Saved data entries:
+--

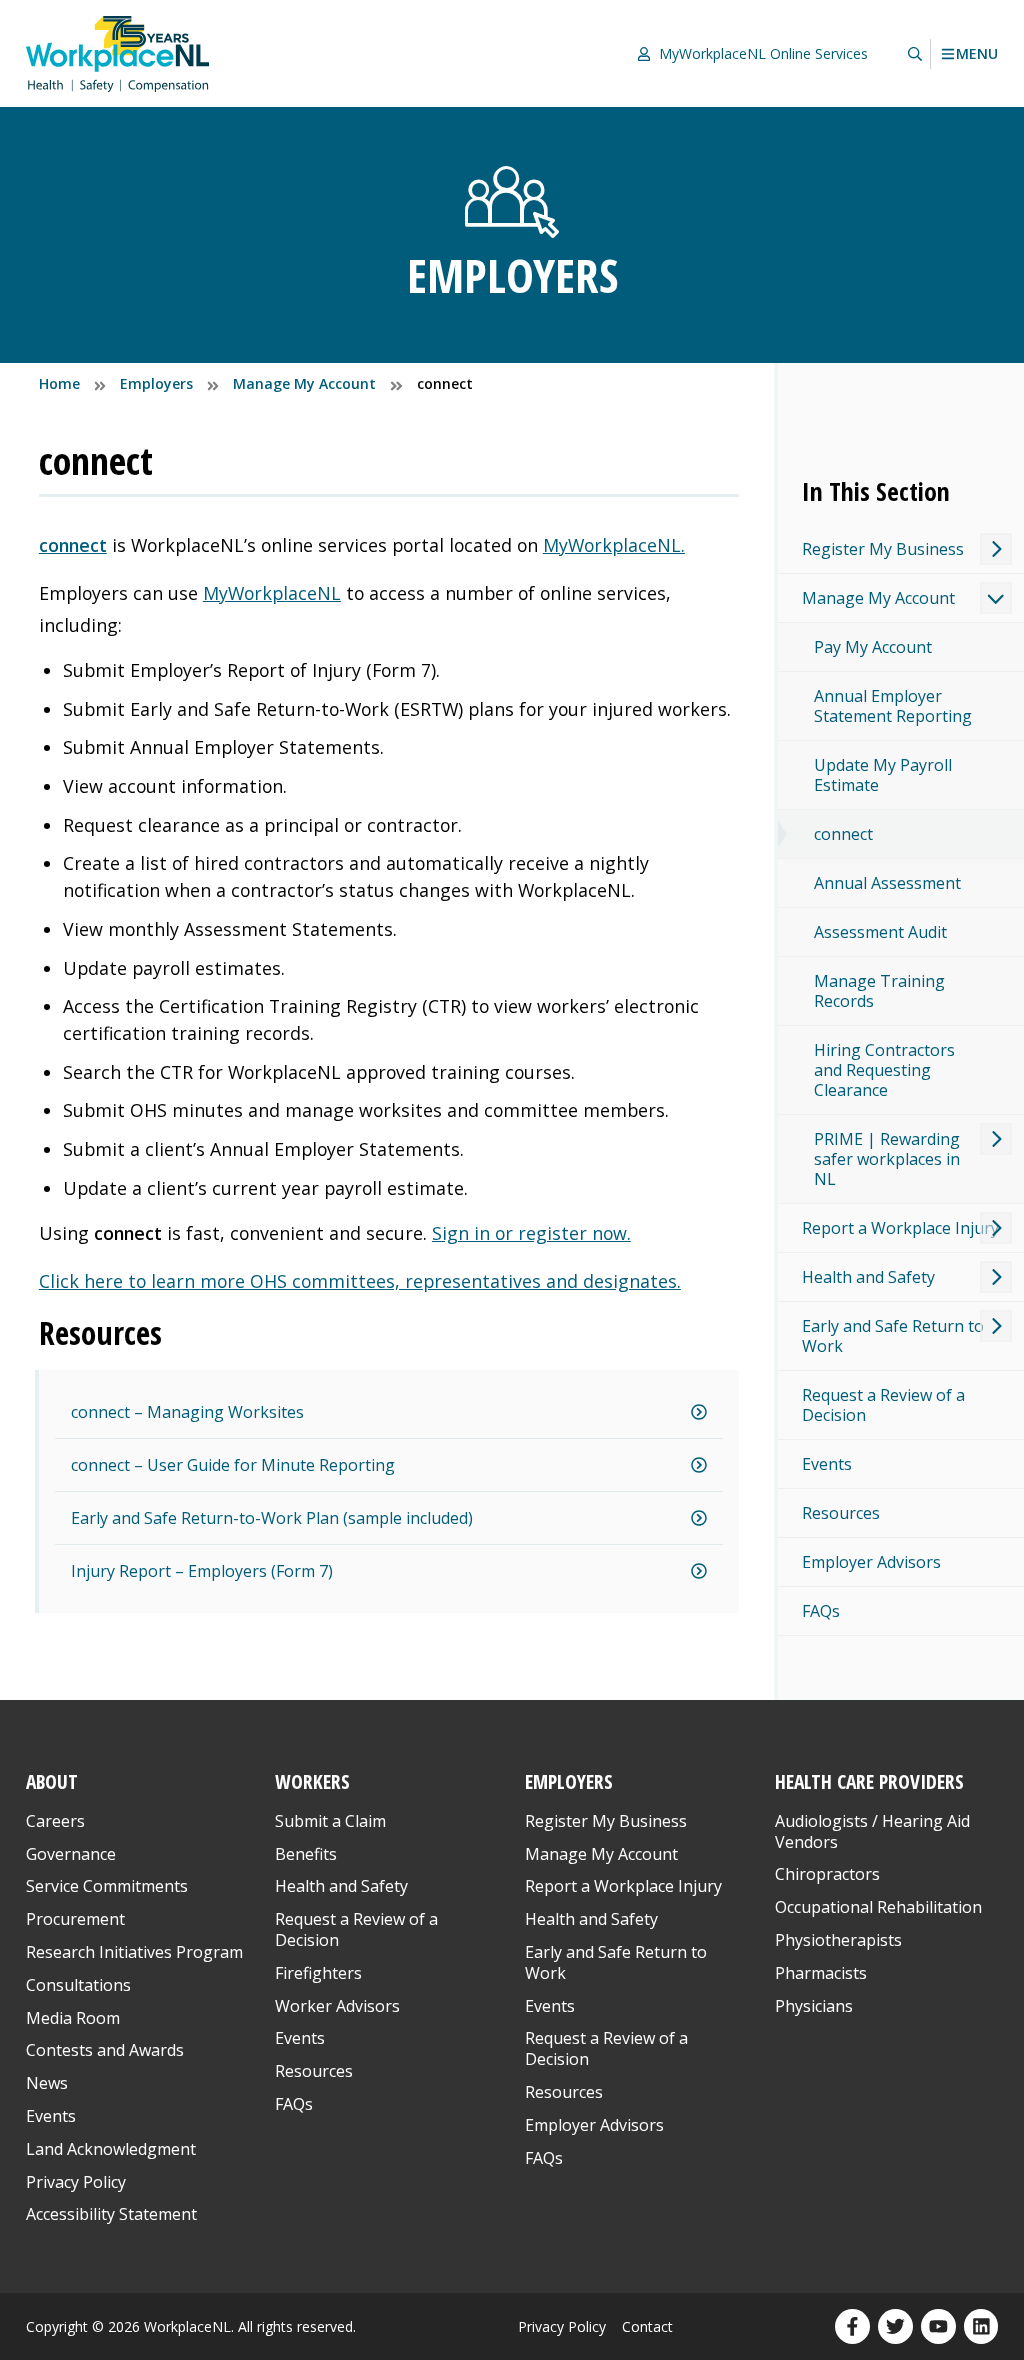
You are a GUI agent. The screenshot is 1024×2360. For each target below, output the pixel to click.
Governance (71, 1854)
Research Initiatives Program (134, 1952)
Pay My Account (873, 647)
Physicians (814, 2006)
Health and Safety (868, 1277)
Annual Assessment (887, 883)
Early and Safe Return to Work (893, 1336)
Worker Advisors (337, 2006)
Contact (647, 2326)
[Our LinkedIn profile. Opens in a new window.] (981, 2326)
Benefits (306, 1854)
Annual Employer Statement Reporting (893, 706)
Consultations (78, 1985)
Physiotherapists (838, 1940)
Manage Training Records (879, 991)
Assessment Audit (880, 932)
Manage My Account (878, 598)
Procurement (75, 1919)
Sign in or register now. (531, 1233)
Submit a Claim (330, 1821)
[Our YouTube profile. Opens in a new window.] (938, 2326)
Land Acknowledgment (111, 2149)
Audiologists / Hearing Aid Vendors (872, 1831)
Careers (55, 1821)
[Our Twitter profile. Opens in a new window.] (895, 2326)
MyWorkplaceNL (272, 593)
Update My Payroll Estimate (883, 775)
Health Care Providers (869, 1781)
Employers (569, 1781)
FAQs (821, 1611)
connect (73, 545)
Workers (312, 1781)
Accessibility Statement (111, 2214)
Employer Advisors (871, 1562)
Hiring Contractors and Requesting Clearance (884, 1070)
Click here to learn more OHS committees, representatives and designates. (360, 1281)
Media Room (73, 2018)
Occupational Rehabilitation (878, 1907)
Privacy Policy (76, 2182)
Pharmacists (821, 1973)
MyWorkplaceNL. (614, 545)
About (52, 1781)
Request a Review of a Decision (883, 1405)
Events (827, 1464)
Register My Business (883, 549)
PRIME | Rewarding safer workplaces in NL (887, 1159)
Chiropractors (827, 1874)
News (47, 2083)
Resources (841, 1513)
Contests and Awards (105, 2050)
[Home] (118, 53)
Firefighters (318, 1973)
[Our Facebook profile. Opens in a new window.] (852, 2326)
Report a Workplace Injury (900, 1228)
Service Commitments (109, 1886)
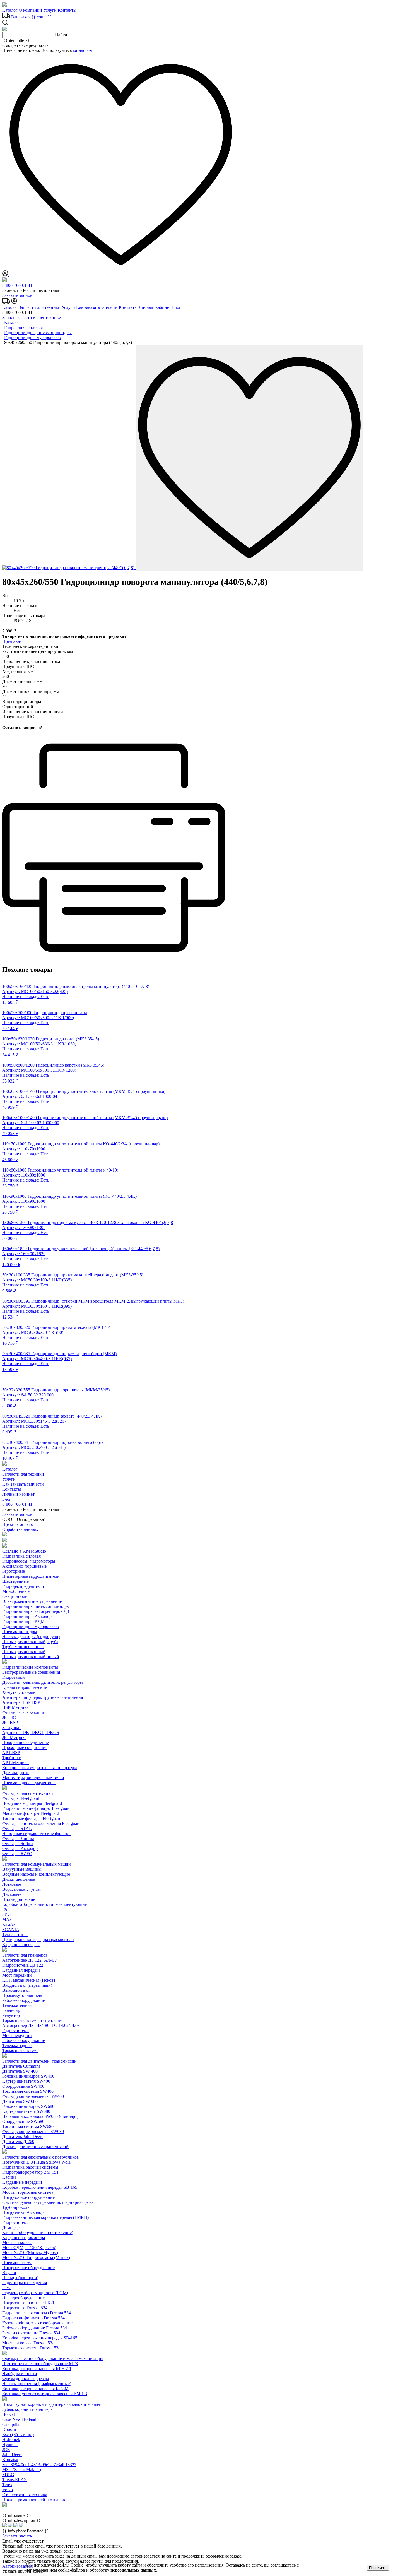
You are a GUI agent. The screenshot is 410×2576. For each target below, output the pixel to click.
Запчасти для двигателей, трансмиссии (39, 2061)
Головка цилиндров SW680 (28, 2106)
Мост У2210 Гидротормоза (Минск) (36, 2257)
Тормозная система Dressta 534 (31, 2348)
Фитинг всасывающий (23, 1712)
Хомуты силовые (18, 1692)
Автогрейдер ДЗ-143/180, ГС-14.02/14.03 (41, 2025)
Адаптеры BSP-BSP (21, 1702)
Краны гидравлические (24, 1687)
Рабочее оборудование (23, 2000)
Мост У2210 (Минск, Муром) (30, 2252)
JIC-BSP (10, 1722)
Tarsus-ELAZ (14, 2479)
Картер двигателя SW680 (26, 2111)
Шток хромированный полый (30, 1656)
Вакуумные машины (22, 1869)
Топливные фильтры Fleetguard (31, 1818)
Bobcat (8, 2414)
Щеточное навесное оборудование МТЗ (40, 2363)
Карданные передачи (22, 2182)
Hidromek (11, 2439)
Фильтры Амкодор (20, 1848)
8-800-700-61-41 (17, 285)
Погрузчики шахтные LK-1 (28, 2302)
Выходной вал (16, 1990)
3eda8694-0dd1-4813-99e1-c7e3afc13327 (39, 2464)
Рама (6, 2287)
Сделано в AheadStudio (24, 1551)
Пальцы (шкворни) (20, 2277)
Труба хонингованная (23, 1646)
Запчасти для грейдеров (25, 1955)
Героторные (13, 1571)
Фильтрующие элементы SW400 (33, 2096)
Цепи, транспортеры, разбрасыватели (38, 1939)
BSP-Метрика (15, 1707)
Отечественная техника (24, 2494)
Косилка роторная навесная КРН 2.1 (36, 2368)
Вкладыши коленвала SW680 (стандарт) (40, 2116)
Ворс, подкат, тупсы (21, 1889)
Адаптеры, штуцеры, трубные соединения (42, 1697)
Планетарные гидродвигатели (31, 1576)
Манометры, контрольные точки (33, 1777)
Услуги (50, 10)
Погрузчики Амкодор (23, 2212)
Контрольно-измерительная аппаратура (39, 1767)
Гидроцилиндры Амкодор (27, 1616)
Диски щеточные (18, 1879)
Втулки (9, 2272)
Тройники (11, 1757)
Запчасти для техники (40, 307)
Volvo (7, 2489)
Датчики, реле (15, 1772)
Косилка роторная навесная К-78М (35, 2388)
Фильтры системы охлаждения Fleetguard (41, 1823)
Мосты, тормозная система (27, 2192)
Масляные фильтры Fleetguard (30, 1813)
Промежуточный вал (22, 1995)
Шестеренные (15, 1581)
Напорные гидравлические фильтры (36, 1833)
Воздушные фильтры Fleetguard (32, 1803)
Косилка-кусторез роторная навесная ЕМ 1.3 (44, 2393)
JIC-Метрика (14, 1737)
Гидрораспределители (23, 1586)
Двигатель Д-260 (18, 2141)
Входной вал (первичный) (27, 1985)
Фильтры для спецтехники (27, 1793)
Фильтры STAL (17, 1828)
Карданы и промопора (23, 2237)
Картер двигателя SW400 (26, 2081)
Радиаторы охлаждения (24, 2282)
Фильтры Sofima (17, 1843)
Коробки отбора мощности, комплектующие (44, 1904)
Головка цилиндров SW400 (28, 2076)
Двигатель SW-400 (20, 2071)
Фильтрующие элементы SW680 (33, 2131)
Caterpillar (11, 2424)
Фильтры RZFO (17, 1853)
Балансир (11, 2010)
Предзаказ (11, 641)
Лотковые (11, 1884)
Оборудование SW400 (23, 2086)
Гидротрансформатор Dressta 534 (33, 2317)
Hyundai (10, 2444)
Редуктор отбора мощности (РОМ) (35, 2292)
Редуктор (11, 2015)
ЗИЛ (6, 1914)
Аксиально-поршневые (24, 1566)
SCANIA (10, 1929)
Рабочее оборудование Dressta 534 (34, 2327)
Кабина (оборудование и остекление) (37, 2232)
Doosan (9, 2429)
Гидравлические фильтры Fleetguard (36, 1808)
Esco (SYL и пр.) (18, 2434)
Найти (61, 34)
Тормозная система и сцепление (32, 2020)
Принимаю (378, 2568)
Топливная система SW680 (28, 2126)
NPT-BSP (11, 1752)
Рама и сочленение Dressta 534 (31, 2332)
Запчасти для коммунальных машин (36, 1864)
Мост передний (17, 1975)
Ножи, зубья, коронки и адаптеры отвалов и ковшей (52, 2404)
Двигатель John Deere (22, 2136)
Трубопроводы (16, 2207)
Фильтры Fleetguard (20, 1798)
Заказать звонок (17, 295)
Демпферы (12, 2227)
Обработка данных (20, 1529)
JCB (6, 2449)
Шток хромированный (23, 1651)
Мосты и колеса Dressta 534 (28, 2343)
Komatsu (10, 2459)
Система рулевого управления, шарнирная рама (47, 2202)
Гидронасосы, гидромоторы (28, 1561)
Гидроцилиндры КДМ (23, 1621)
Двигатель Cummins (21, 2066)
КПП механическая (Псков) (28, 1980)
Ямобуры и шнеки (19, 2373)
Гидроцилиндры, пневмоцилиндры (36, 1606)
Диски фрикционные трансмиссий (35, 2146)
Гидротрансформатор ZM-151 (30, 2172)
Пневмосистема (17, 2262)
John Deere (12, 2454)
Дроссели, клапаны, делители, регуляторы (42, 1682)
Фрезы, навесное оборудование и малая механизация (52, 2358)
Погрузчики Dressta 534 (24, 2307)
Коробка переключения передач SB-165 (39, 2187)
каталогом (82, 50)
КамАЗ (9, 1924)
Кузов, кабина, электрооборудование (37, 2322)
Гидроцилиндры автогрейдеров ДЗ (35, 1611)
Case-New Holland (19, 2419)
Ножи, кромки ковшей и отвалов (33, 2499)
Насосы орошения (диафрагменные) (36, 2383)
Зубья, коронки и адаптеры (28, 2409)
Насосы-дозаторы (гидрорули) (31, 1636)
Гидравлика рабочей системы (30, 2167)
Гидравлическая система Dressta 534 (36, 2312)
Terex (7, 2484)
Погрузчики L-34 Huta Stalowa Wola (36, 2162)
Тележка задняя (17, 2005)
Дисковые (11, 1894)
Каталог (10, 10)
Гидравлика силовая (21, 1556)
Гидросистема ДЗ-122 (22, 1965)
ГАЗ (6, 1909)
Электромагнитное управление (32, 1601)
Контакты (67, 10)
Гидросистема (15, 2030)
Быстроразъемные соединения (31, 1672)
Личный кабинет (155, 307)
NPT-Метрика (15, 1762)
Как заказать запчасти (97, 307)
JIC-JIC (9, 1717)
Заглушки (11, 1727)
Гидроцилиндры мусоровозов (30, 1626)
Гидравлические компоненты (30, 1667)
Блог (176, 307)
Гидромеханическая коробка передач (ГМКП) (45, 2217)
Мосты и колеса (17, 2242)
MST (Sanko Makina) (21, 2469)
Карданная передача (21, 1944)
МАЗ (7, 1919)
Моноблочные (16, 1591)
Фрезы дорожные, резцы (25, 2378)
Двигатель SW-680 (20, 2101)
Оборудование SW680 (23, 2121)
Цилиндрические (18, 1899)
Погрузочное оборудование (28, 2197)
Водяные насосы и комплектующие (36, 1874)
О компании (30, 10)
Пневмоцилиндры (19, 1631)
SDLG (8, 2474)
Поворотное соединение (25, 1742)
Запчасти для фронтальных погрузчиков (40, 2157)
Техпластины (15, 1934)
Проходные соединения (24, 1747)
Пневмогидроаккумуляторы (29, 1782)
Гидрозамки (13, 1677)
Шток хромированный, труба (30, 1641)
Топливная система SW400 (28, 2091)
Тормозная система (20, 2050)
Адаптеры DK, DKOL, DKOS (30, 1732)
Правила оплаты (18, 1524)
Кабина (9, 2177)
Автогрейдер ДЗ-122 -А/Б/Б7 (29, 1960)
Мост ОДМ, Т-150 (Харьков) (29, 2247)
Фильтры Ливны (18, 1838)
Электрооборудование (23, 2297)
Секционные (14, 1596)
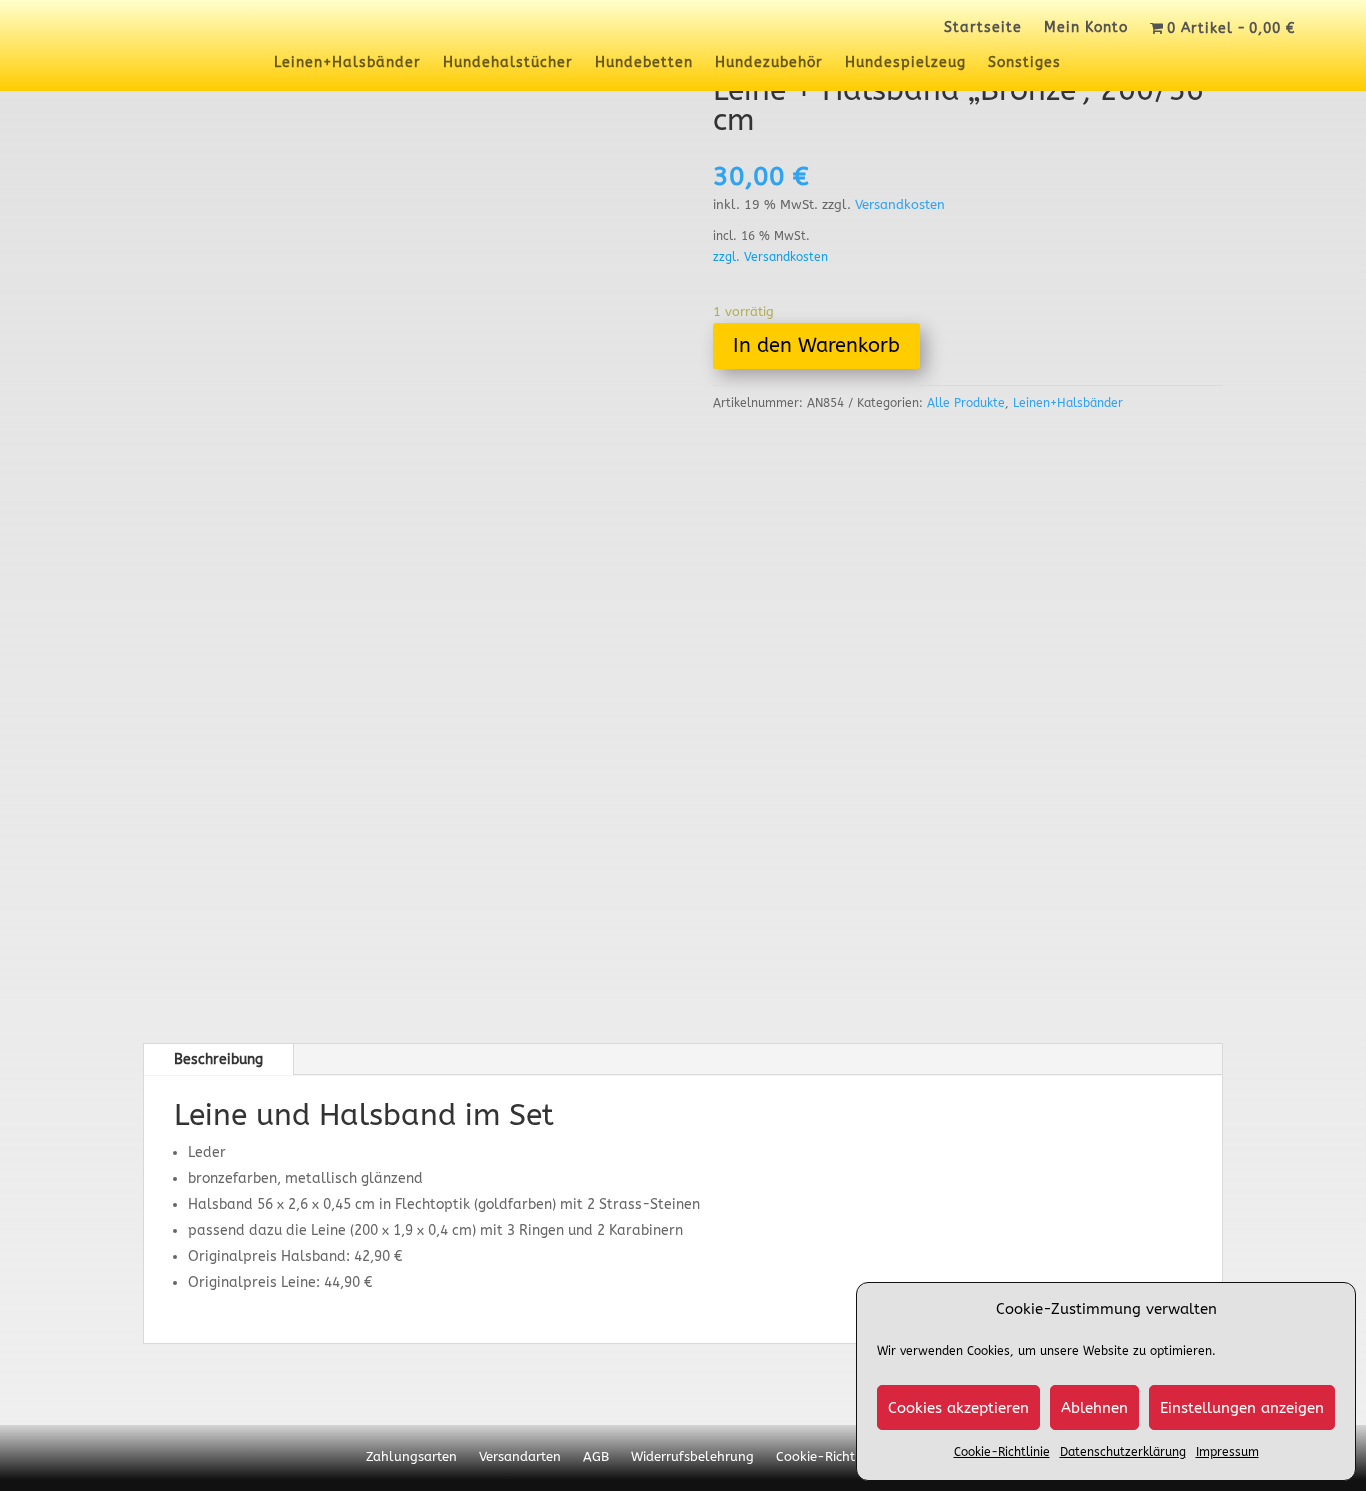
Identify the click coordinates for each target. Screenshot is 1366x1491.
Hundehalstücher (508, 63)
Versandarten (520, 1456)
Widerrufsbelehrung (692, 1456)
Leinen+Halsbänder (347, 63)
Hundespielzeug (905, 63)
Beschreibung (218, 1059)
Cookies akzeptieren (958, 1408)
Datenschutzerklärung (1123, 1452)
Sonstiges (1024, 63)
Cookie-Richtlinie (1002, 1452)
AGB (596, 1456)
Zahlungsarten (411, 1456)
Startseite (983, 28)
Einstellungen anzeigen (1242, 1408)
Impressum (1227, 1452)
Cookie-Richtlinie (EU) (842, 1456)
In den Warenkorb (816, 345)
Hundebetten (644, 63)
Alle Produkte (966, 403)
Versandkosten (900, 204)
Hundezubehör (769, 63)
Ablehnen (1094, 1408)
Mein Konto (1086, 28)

+--

Exercise details: Your answer should be one number, the count of lines above that hold "Assessment".

Answer to this task: 2